# Brief:
Extract each line of the records below that contains the word "icon".

# Record extracts:
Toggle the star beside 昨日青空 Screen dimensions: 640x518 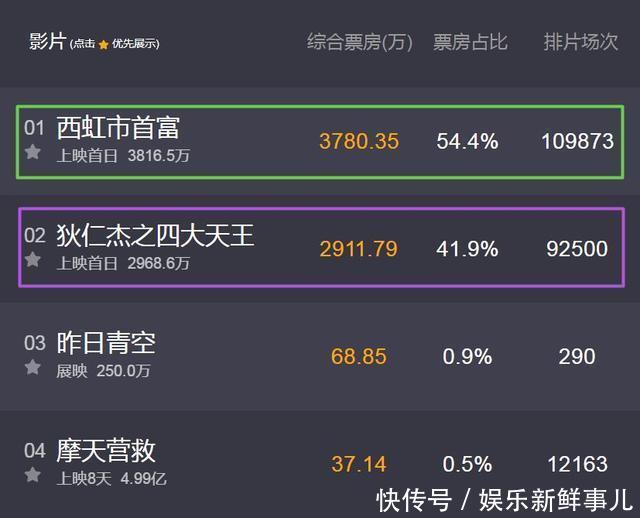(x=33, y=367)
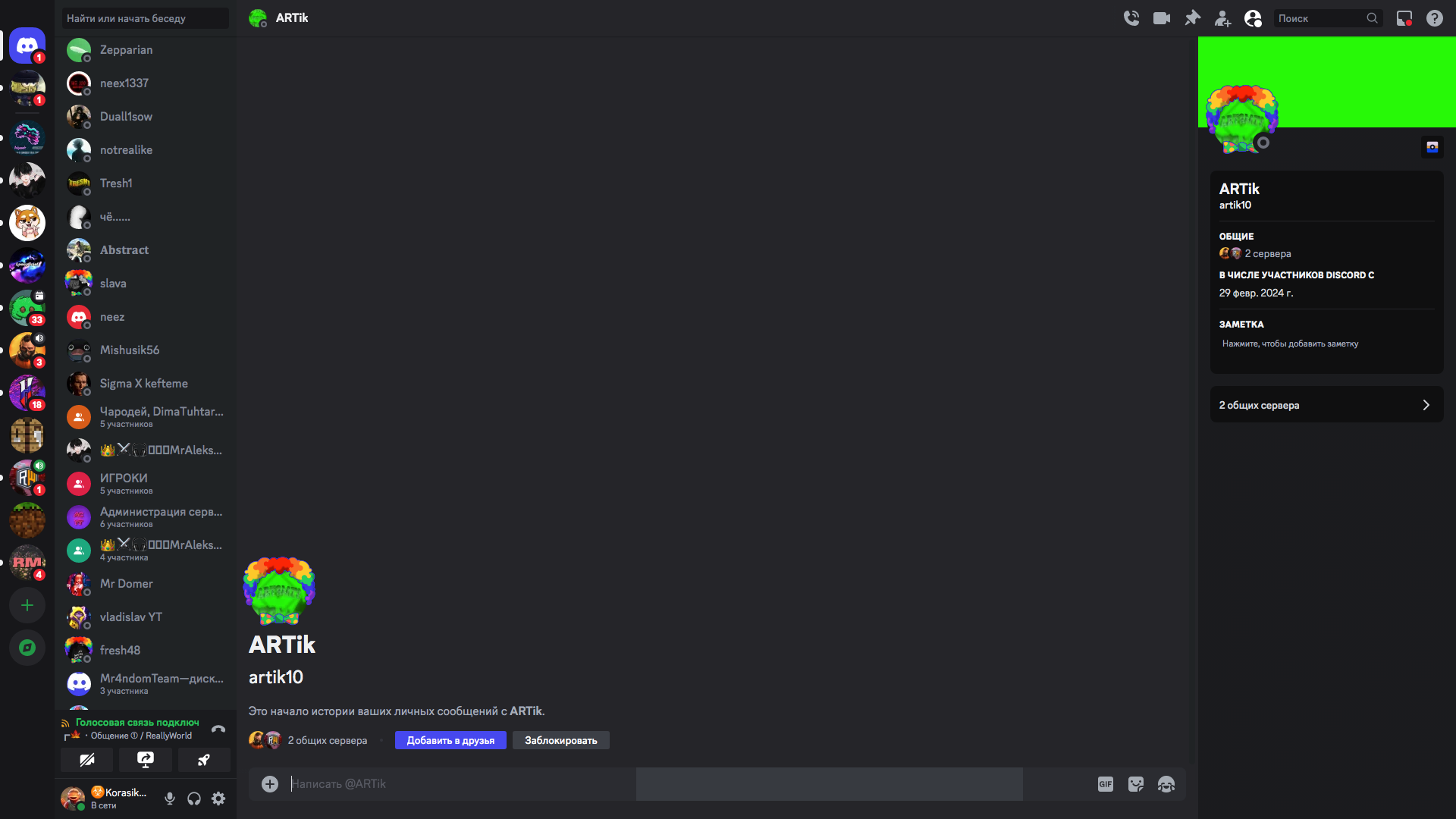
Task: Deafen audio with headphones icon
Action: [194, 799]
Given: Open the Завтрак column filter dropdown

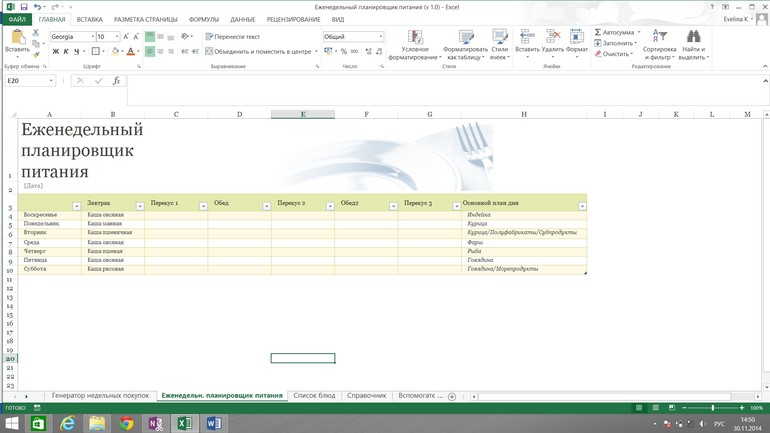Looking at the screenshot, I should (x=140, y=206).
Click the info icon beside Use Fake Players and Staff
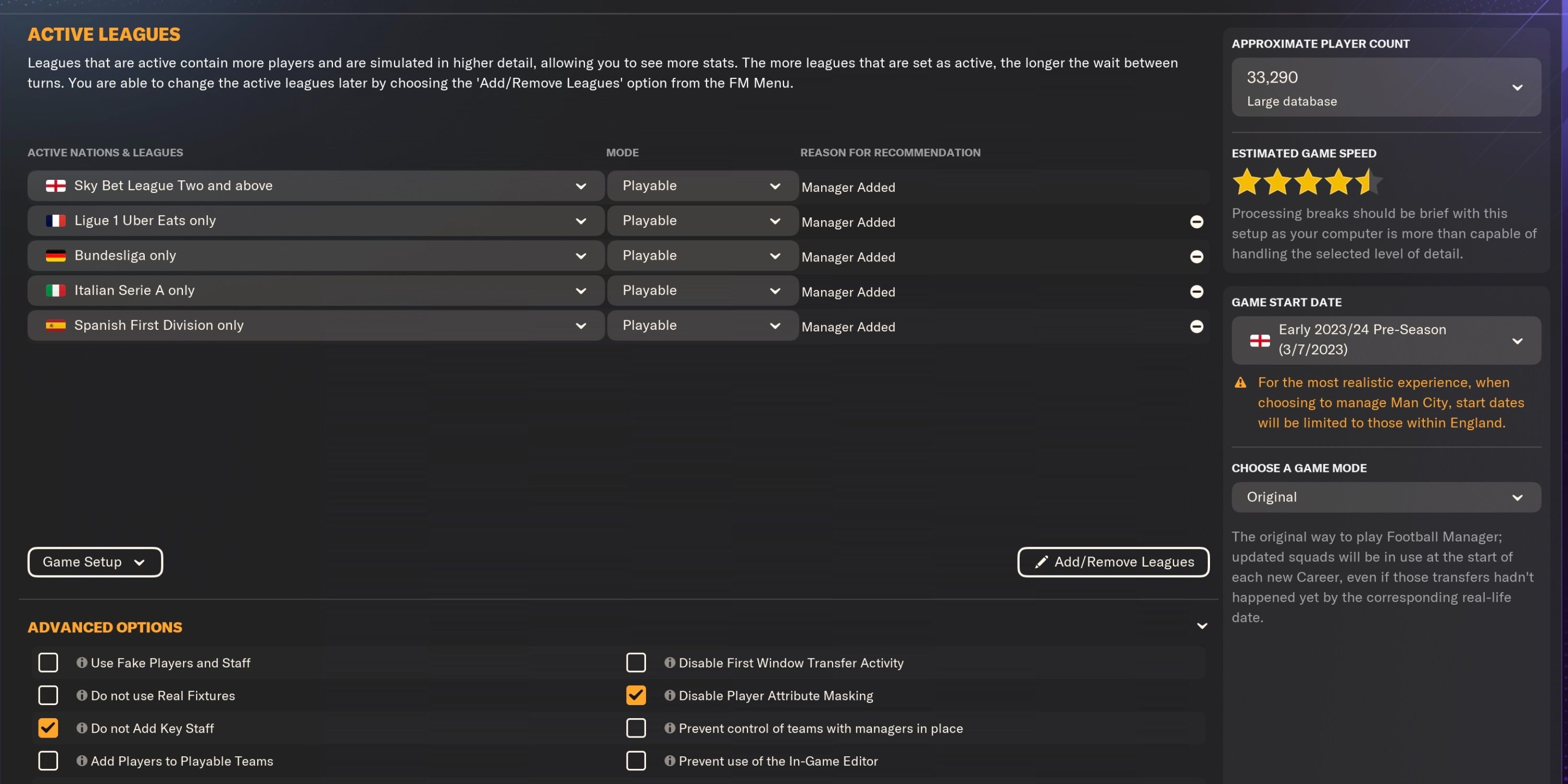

# Answer below:
Task: Deafen audio with headphones icon
Click the info icon beside Use Fake Players and Staff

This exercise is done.